> **Task instructions**: Go through the entries below and collect each line with the string "конфиденциальности" in it.

Stored records:

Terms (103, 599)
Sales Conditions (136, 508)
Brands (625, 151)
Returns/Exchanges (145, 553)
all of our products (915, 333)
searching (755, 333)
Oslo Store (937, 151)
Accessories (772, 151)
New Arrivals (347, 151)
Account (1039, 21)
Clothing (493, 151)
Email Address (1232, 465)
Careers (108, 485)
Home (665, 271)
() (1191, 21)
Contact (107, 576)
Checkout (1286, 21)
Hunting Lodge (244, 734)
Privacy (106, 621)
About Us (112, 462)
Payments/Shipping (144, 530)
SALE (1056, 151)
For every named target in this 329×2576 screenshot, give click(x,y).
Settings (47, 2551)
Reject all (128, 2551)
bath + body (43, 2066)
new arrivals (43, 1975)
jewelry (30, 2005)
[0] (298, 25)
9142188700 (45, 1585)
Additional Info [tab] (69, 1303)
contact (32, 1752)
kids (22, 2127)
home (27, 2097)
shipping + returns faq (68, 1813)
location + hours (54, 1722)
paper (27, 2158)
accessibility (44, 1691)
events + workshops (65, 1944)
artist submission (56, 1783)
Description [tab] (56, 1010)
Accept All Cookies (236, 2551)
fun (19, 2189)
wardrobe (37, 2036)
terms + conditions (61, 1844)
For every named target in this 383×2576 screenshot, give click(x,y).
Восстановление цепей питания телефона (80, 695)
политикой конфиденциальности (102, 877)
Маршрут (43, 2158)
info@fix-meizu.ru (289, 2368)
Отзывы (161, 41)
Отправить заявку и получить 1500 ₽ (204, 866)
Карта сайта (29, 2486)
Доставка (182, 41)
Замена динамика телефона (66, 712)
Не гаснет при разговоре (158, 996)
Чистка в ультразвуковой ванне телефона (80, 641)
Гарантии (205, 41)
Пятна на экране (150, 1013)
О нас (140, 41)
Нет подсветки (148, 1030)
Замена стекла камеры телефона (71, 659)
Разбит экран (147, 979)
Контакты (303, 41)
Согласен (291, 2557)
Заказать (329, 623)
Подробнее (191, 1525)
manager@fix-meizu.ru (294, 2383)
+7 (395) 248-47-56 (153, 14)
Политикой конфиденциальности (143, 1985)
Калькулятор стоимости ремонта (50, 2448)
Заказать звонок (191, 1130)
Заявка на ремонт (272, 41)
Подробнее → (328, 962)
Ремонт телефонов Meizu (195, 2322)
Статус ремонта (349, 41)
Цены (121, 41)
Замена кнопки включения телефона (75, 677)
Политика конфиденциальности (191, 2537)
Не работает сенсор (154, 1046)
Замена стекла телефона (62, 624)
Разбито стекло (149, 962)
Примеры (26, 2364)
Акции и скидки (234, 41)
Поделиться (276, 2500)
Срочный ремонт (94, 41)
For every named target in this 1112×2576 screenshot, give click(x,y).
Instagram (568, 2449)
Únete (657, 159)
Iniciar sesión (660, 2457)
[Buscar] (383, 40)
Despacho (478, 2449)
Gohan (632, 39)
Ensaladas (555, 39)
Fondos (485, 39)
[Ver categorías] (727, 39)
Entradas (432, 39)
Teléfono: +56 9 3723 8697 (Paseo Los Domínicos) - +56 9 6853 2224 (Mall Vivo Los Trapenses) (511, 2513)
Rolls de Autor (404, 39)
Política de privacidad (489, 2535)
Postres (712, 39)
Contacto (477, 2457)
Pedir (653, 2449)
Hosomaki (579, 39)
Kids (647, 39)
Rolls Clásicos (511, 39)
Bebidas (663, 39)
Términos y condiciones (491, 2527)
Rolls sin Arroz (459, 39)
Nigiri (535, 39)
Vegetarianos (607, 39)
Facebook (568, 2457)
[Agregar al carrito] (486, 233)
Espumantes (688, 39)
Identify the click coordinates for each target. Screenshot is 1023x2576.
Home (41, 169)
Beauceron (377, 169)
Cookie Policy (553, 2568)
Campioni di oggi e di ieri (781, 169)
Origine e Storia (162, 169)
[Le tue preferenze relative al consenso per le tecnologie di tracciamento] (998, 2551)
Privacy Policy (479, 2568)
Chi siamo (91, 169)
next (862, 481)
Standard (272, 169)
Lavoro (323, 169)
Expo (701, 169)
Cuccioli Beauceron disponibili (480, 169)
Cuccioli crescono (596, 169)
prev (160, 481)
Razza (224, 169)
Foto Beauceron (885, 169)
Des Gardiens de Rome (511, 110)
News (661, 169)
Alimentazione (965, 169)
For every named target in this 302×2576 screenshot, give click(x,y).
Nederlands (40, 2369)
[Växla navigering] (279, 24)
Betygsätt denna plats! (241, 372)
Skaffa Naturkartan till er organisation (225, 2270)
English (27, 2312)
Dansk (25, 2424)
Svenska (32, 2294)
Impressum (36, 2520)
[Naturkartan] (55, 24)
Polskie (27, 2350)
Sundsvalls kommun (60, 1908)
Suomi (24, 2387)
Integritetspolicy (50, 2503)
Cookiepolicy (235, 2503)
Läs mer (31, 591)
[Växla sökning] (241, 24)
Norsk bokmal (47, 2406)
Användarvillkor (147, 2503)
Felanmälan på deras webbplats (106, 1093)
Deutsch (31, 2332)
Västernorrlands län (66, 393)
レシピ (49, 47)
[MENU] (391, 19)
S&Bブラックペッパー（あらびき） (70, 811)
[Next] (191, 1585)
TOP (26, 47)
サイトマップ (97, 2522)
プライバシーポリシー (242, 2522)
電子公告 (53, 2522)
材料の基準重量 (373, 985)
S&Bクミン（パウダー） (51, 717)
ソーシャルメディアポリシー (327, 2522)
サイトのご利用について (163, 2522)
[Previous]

> **Solution below**:
политикой конфиденциальности (102, 877)
Политикой конфиденциальности (143, 1985)
Политика конфиденциальности (191, 2537)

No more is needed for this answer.